Objective: To identify the main active components in Shenbing decoction Ⅲ and their targets and explore the mechanism by which Shenbing decoction Ⅲ alleviates proteinuria in chronic kidney disease (CKD) based on network pharmacology.
Methods: The active components of Shenbing decoction Ⅲ and their potential targets, along with the oral bioavailability and drug-like properties of each component were searched in the TCMSP database. The proteinuria-related targets were searched in the GeneCards database. The active component-target network was constructed using Cytoscape software, and the acquired information of the targets from ClueGO was used for enrichment analysis of the gene pathways.

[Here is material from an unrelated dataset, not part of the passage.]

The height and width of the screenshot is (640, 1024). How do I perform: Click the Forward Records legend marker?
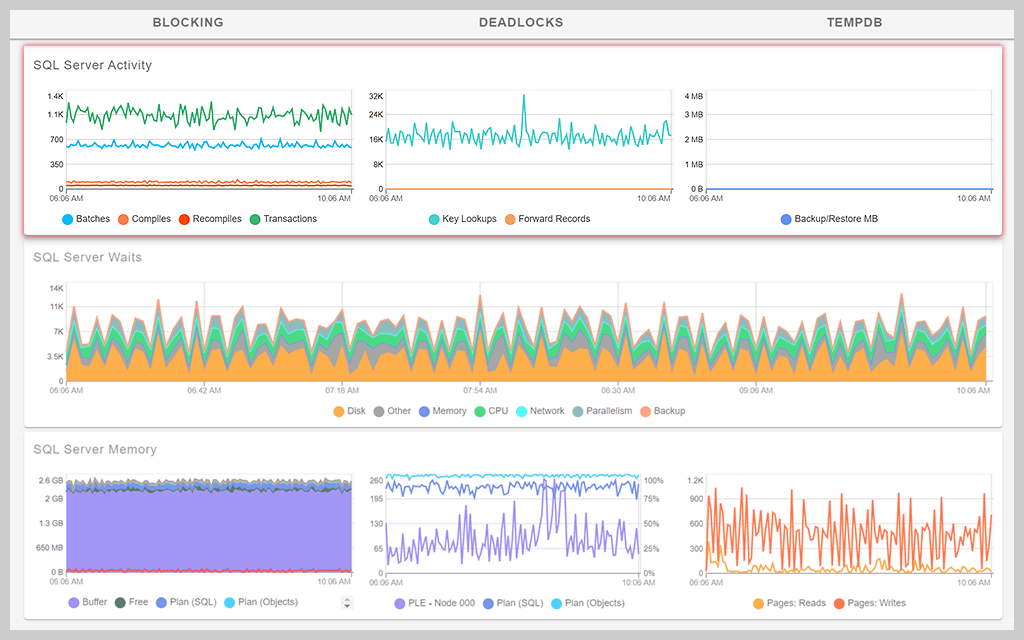[x=510, y=218]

Results: A total of 102 active components were identified from Shenbing decoction Ⅲ. These active components acted on 126 targets, among which 69 were related to proteinuria. Enrichment analysis revealed fluid shear stress- and atherosclerosisrelated pathways as the highly significant pathways in proteinuria associated with CKD.
Conclusions: We preliminarily validated the prescription of Shenbing decoction Ⅲ and obtained scientific evidence that supported its use for treatment of proteinuria in CKD. The findings in this study provide a theoretical basis for further study of the mechanism of Shenbing decoction Ⅲ in the treatment of proteinuria in CKD.
目的: 基于网络药理学探讨肾病Ⅲ号方的主要活性成分、靶点及治疗慢性肾脏病蛋白尿的作用机制。
方法: 结合口服生物利用度和类药性,在TCMSP数据库中寻找与肾病Ⅲ号方组方中药相关的活性成分、靶点,在GeneCards数据库搜索蛋白尿相关靶点,采用Cytoscape软件构建活性成分-靶点网络,并将获取的靶点信息利用ClueGO进行基因通路的富集分析。
结果: 从肾病Ⅲ号方中筛选获得102个活性成分、作用于126个靶点,与蛋白尿相关的靶点69个,流体剪切应力和动脉粥样硬化相关通路显著性高。
结论: 初步验证了肾病Ⅲ号方的组方合理性及其治疗慢性肾脏病蛋白尿的科学性,并为进一步深入探讨肾病Ⅲ号方治疗慢性肾脏病蛋白尿的机制奠定理论基础。
Keywords: Shenbing decoction Ⅲ; chronic kidney disease; mechanism; network pharmacology; proteinuria.